Records of target positions ->
___

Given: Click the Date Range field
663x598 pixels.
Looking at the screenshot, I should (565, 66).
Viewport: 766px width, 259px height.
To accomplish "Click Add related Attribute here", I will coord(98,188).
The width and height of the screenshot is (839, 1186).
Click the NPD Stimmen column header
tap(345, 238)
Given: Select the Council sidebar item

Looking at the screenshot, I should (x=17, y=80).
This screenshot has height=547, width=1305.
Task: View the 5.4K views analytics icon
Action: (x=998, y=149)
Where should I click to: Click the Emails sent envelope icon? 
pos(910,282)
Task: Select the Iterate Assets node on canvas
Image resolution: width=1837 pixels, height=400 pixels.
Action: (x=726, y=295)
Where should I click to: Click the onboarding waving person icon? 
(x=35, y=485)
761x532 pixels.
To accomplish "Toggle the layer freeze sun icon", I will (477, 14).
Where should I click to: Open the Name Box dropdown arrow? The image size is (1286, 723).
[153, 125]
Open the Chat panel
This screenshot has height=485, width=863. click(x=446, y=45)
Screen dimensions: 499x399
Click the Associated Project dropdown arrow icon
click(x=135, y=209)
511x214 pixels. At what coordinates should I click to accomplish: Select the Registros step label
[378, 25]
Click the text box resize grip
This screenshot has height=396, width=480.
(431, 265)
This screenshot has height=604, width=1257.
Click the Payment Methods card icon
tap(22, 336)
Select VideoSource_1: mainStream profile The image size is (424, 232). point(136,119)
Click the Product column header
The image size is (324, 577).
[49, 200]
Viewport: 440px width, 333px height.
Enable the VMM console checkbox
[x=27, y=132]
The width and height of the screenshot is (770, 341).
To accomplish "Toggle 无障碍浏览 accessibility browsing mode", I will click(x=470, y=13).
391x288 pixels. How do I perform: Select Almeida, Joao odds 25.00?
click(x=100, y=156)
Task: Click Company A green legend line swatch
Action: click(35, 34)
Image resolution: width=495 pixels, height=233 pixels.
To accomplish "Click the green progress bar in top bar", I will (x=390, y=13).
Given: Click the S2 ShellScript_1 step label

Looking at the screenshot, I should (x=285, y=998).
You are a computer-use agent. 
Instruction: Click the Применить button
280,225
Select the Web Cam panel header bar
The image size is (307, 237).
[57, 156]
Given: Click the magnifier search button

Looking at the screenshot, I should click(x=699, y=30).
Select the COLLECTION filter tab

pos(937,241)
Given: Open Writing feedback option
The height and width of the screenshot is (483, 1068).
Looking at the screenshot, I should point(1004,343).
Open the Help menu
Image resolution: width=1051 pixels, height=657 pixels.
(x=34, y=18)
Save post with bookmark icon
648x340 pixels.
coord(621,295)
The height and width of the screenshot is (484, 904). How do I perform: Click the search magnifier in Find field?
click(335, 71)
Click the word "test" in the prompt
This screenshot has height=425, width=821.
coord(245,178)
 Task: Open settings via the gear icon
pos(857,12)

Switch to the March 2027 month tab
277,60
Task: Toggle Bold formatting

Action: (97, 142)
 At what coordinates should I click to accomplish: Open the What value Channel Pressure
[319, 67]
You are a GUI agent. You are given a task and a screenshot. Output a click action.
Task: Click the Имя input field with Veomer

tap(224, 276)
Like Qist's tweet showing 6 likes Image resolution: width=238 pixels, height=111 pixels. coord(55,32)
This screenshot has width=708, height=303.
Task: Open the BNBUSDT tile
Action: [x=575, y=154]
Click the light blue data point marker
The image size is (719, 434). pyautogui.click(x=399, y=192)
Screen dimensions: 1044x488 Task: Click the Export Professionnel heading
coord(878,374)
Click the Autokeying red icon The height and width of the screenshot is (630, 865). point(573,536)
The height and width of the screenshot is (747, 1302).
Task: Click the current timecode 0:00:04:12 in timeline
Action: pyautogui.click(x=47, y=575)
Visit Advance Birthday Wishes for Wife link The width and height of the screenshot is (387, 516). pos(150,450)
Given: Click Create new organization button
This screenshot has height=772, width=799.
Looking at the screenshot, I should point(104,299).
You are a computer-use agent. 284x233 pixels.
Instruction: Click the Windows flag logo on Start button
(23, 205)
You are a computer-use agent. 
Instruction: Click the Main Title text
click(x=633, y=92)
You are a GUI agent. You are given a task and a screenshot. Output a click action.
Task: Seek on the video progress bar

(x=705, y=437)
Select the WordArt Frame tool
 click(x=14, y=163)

___

DESCRIPTION OF THE TASK ->
Rescale the records from the line with "Task: Select the" up to and including the line with "(x=35, y=485)", and write them out again with the requests included. Multiply every coordinate in the answers by 1.95 and round it to a whole number, with halves going up.

THE REPLY ->
Task: Select the Iterate Assets node on canvas
Image resolution: width=1837 pixels, height=400 pixels.
Action: (x=1416, y=575)
Where should I click to: Click the onboarding waving person icon? 
(x=68, y=946)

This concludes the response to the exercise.